Ada berbagai macam taktik pemaksaan dari pihak agresor, seperti mendapatkan kendali atas ekonomi, membujuk Anda untuk berhenti bekerja atau menjauhkan diri dari seseorang yang dapat memberi Anda dukungan. Kasus yang sangat umum adalah bahwa pelaku menunjukkan kepada korbannya bahwa ia menghabiskan banyak waktu bersama teman-temannya dan sedikit bersamanya.

Akibatnya, wanita itu menimbulkan rasa bersalah yang salah karena meninggalkan suaminya.

Setelah kenaikan pertama dalam piramida kekerasan ini, muncul kebangkitan ke atas, atau gagal itu, yang disebut "penegasan kuat atas kekuasaan".

Fase ini terdiri dalam menciptakan reaksi ketakutan yang intens pada korban melalui tindakan kekuatan yang sangat mapan. Secara umum, biasanya semacam agresi fisik atau penggunaan ancaman serius atau kerusakan pada semacam objek nilai pribadi.

Segera setelah itu, agresor memasuki fase ketiga dan terakhir dari piramida yang disebut "pertobatan". Di dalamnya agresor meminta maaf kepada korbannya, membuat hadiah. Fase ini juga dikenal sebagai "bulan madu".

Namun, ketegangan akan mulai tampak pada saat yang bersamaan. Tidak mungkin untuk secara jelas menyatakan waktu yang berlalu antara setiap tahap karena durasinya sangat bervariasi pada setiap orang dan hubungan pelecehan.

Satu-satunya hal yang pasti adalah bahwa, dalam lingkaran kekerasan dan pelecehan ini, serangan akan terjadi setiap kali dengan ritme yang lebih sering, menjadi lebih berbahaya bagi korban.

Mediasi keluarga

Mediasi memungkinkan orang tua untuk mencapai kesepakatan dalam iklim penghormatan, kerja sama, dan solidaritas dengan anak-anak, yang paling terpengaruh oleh kekerasan ini di rumah.

Untuk melakukan ini, pasangan dapat meminta pihak ketiga untuk campur tangan secara netral.

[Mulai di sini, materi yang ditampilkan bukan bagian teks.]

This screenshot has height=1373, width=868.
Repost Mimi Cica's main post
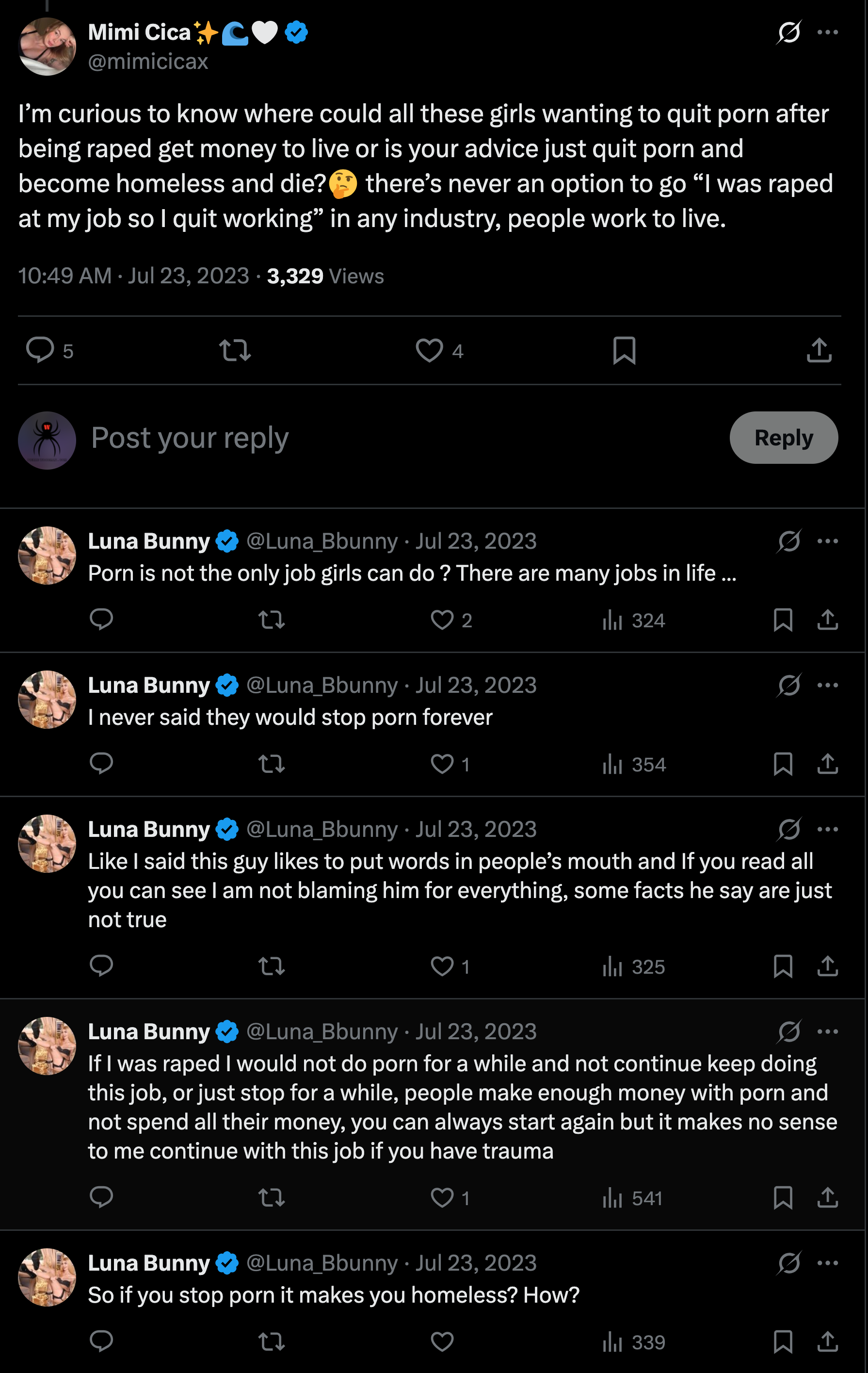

Yang disebut mediator keluarga dan yang tujuannya adalah untuk menciptakan ruang dialog dan konsensus antara kedua belah pihak.

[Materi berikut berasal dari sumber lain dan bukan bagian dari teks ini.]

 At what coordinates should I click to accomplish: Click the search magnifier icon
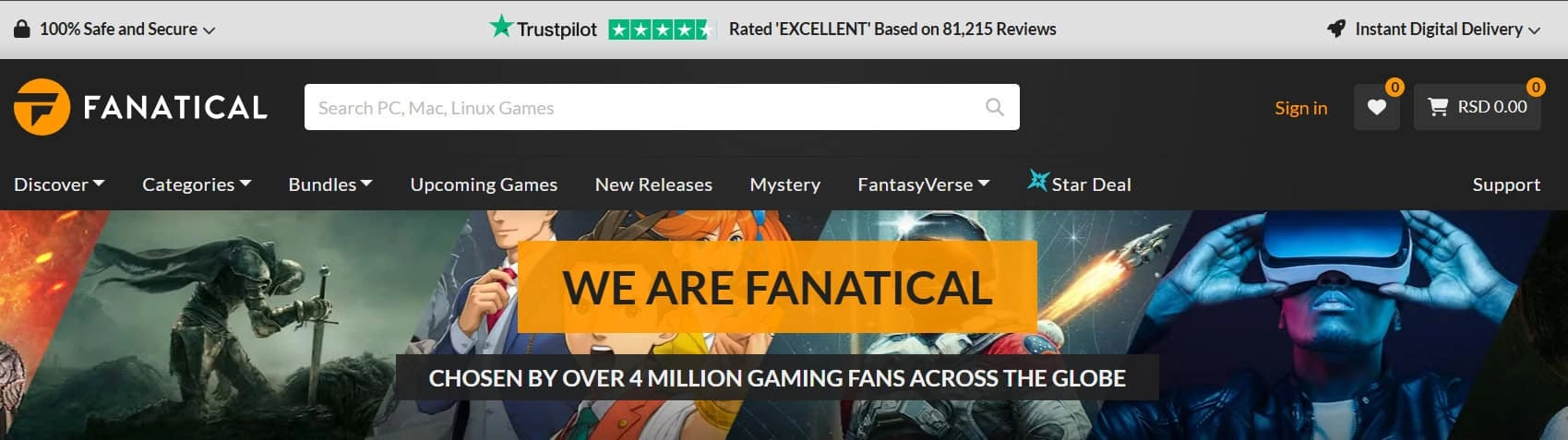(x=994, y=107)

Namun, ketika ada anggota yang tidak dapat memikul tanggung jawab mereka, mediasi tidak akan disarankan, dan dalam banyak kasus, tidak mungkin dilakukan.

Jadi, di tempat-tempat seperti Spanyol, hukum negara mencegah mediasi dalam situasi kekerasan.

Secara khusus, UU 1/2004, 28 Desember, tentang Tindakan Perlindungan Komprehensif terhadap Kekerasan Gender, dalam art.44.5 "melarang mediasi keluarga dalam kasus-kasus di mana salah satu pihak dalam proses sipil adalah korban dari tindakan kekerasan gender (...) ".